US: California will expand its COVID-19 data collection efforts to include race, ethnicity, gender identity and sexual orientation, a health official announced on Tuesday, July 28.

"Improving our data is like getting a new pair of glasses that helps us see more clearly. Or using binoculars. And help us see a little further out," said Dr. Mark Ghaly, the state's secretary of health and human services. The move expands the data reporting requirements for providers and laboratories carrying out testing.

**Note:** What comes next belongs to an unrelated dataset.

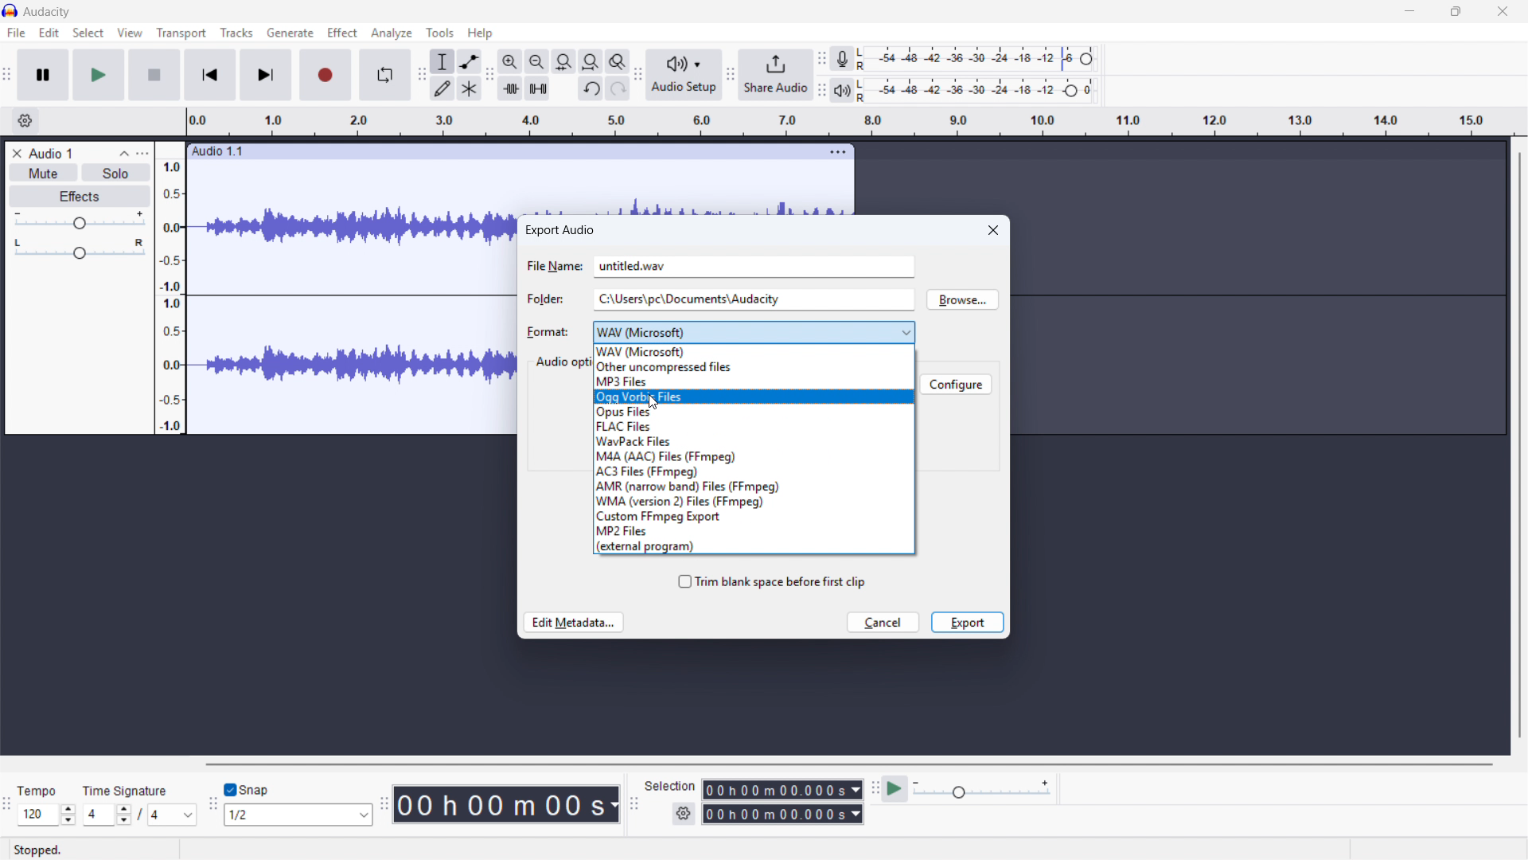 This screenshot has height=860, width=1528. What do you see at coordinates (442, 60) in the screenshot?
I see `Selection tool ` at bounding box center [442, 60].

California Department of Public Health currently requires race and ethnicity to be collected, but Ghaly said they lack data for those two areas for about a third of the cases they've received.

The goal is to "have a better sense of where transmission is happening, which communities are impacted and what the magnitude of that impact will be," Ghaly said. Among those particularly impacted is the state's Latino community, which Ghaly said is becoming ill and dying from COVID-19 at far greater rates than other groups. Latinos make up 39% of the population in the most populous U.S. state, but account for 56% of COVID-19 infections and 46% of deaths, he said.
Also of concern is a high death rate for African-Americans who contract the disease, although progress has been made lowering the group's overall infection rate, Ghaly said. African-Americans make up 6% of California's population and account for 4% of COVID-19 infections but 8.5% of deaths, he said. Whites, who make up 37% of the population, account for 17.5% of cases and 30% of deaths, state data show.

The news comes as California and several other states grapple with a spike in infections this month. The surge has overwhelmed hospitals and forced a U-turn on steps to reopen economies after the end of lockdowns put in place in March and April to slow the spread of the virus.